**TASK DESCRIPTION**:
Count lines, not occurrences: report how many lines in the records hold the string "agent", and nothing else.

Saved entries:
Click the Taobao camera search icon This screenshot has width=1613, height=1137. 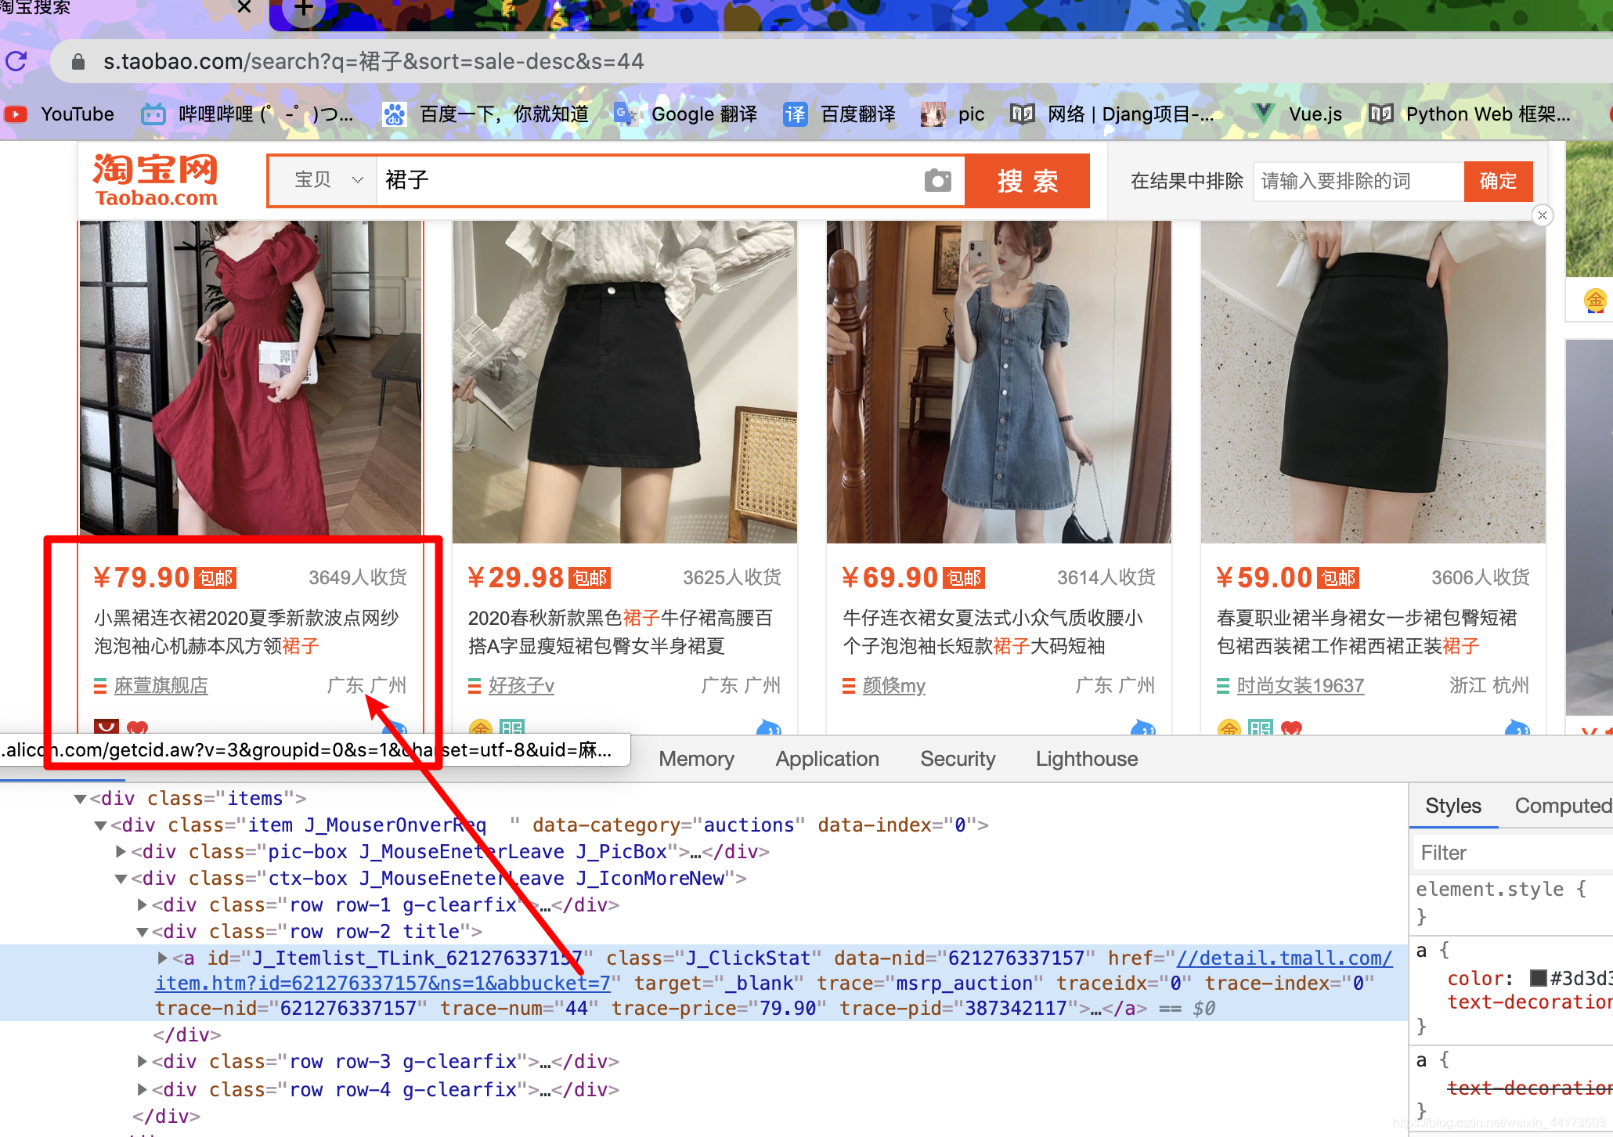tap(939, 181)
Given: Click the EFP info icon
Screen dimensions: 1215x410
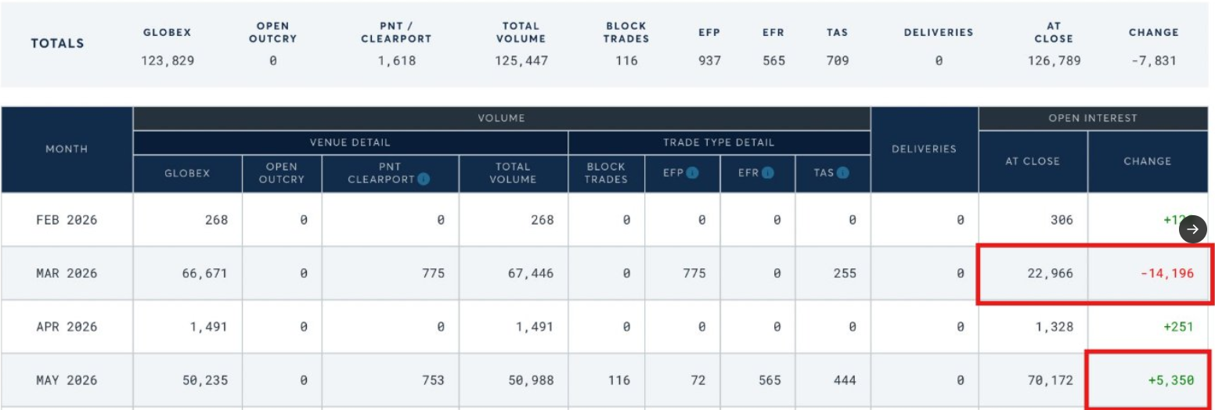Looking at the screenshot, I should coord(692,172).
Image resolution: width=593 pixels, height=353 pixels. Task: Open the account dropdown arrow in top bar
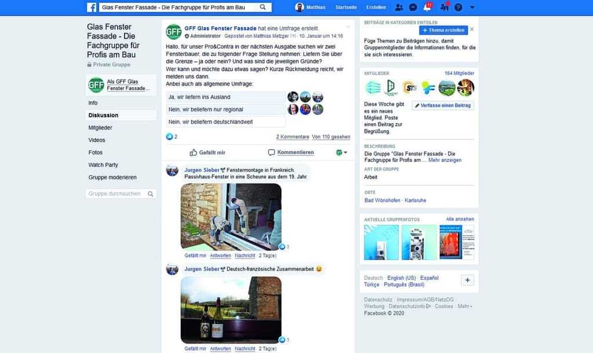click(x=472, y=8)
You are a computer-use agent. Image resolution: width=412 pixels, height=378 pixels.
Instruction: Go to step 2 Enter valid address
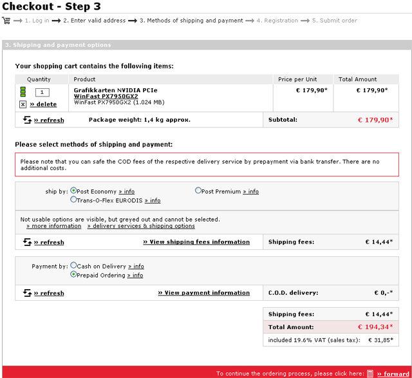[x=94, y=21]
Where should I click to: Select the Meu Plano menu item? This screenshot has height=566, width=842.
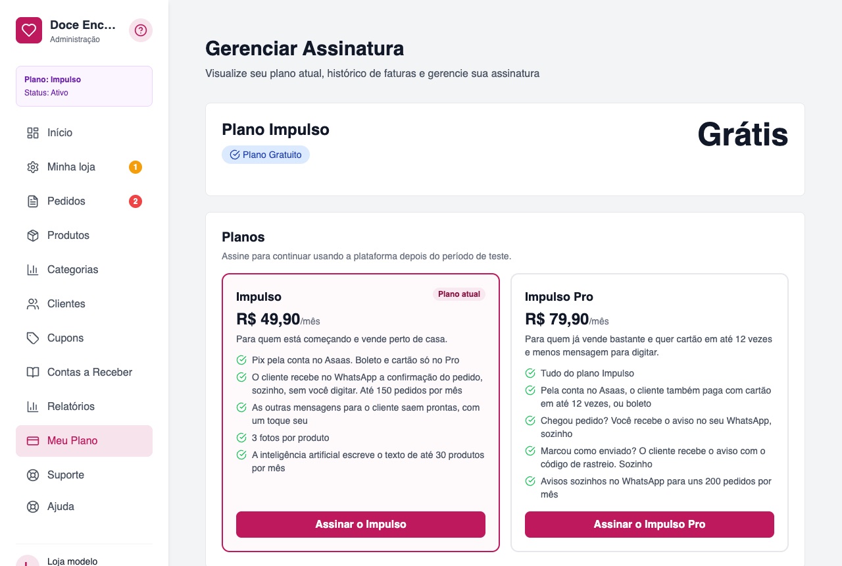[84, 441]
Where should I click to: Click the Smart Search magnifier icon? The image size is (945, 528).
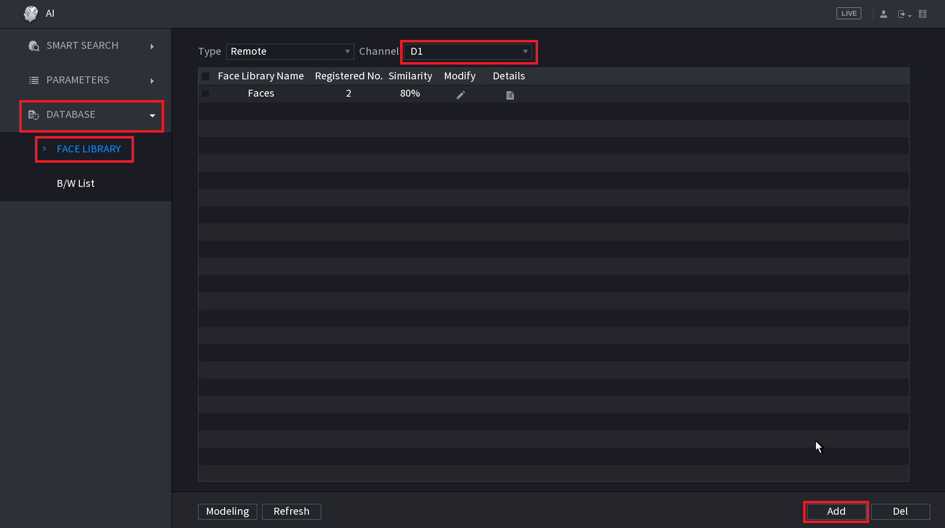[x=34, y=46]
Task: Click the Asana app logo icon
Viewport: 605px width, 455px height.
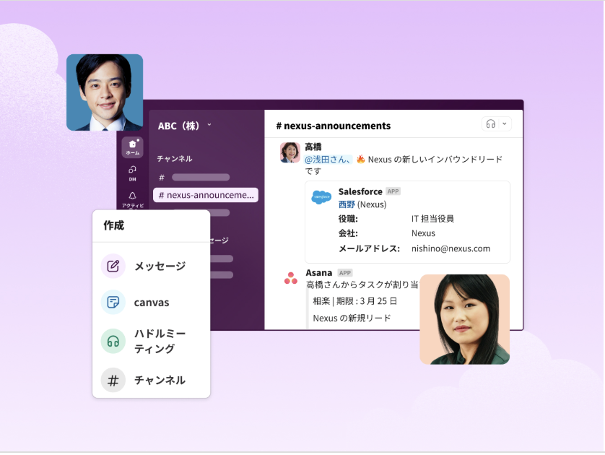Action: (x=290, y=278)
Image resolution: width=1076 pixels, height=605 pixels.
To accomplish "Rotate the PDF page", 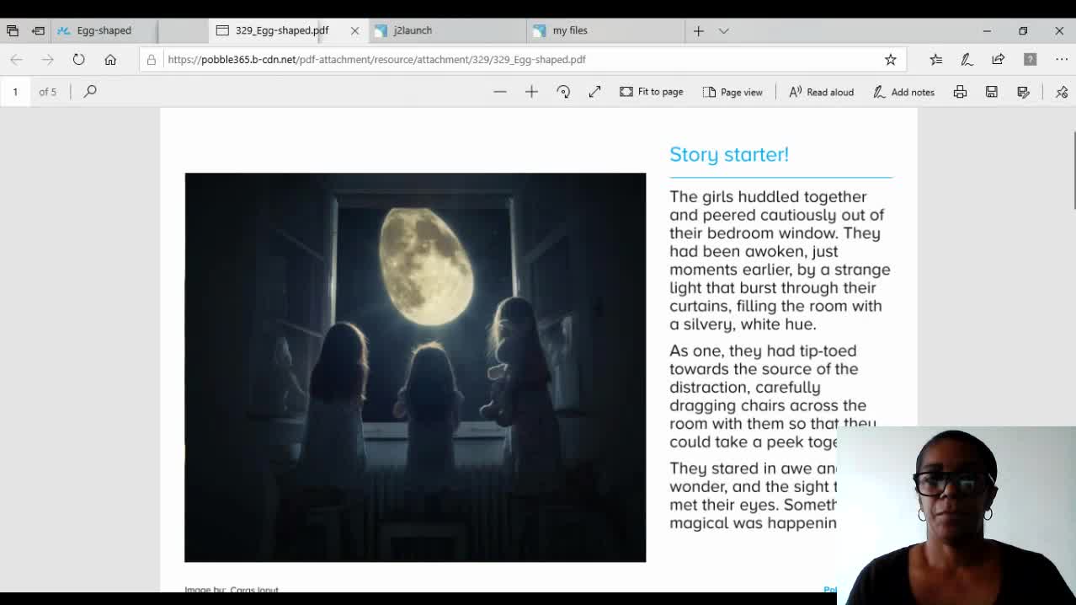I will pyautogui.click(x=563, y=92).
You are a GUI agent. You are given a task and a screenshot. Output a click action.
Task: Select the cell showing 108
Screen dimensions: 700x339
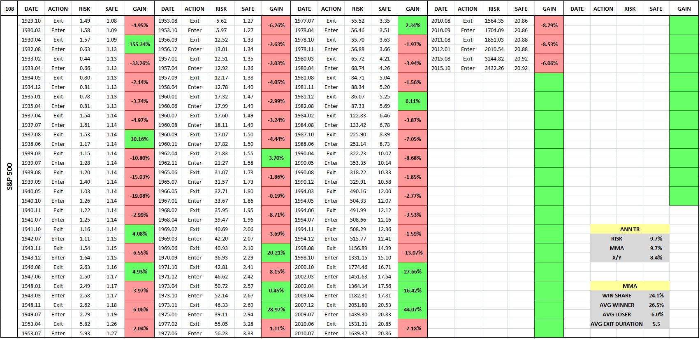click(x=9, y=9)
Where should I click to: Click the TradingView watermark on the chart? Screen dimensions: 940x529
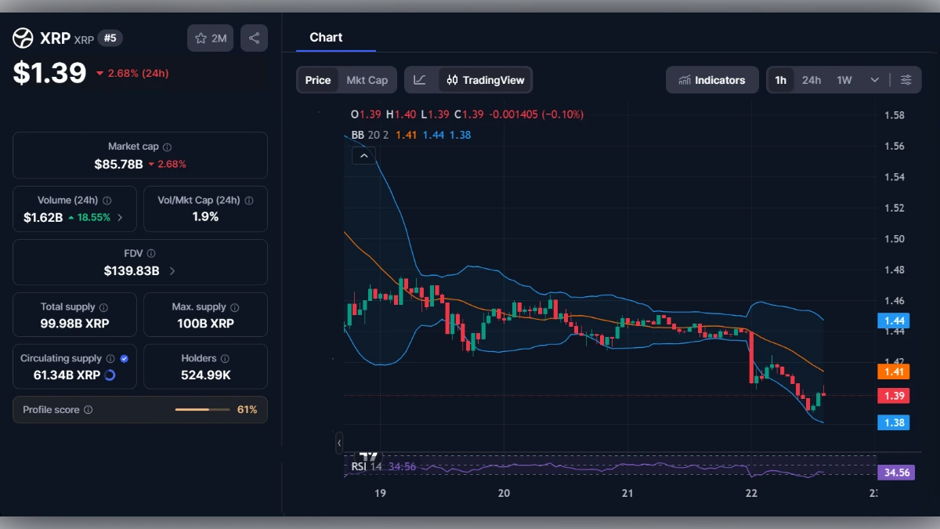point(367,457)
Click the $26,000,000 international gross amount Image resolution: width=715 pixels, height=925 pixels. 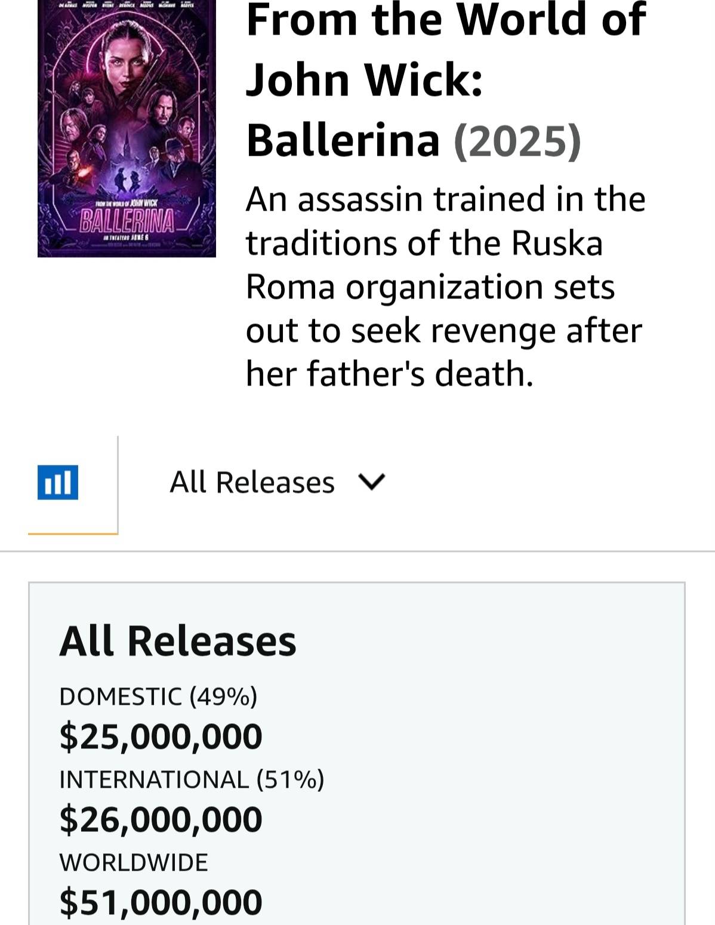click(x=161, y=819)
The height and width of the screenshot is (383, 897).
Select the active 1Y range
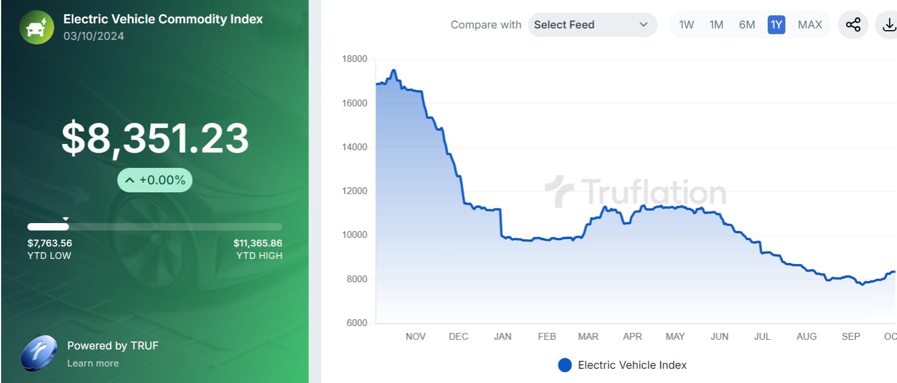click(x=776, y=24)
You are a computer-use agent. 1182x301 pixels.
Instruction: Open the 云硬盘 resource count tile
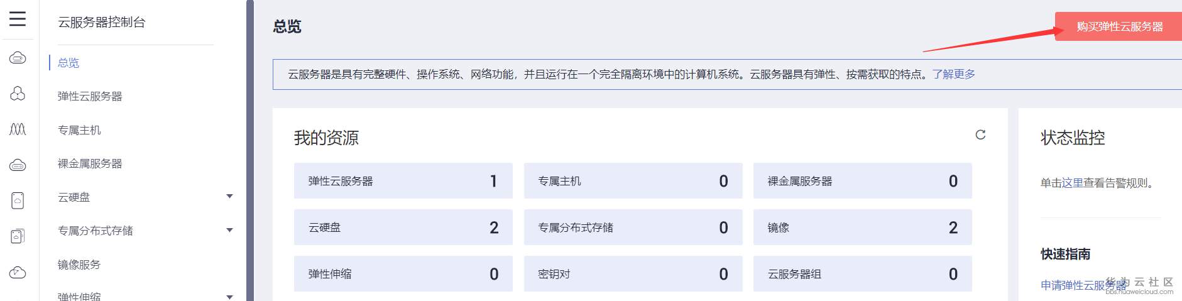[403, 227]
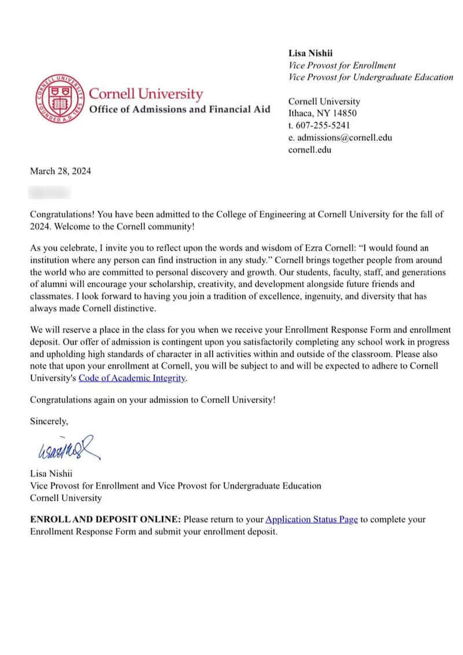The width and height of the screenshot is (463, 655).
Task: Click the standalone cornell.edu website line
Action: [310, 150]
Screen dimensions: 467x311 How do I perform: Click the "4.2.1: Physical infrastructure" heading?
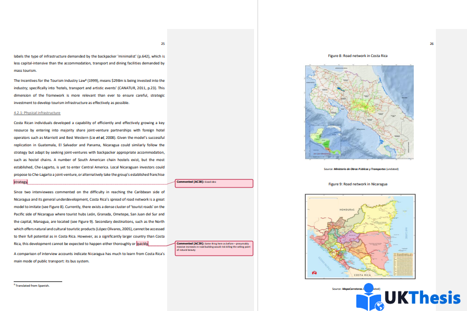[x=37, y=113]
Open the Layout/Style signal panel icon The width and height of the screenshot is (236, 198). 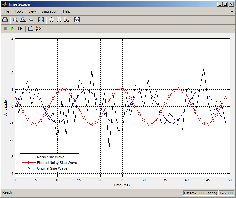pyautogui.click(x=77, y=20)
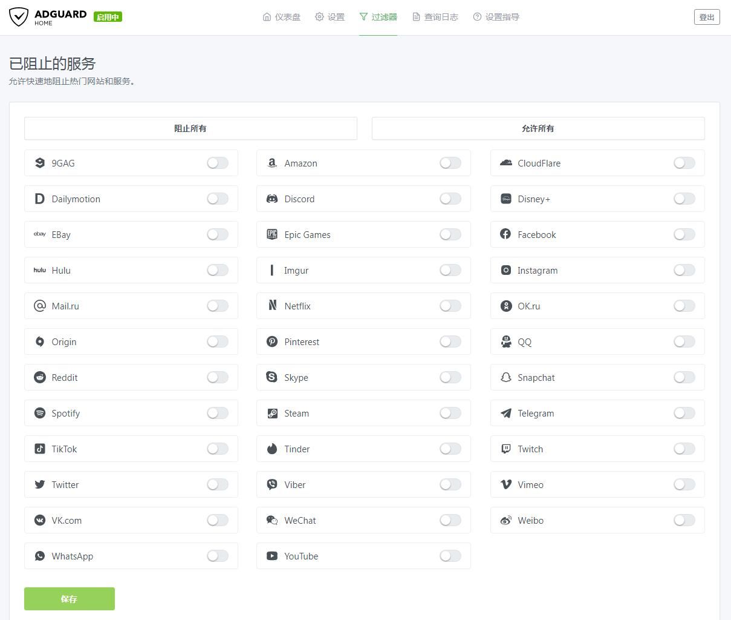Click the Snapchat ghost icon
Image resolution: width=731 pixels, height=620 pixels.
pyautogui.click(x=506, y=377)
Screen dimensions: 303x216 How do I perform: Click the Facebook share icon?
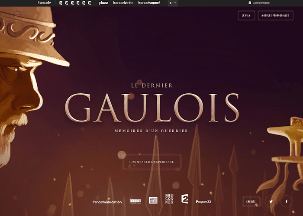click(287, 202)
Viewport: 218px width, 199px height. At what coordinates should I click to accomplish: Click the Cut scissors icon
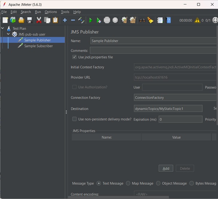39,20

**OUTPUT FOR THIS EXERCISE**:
3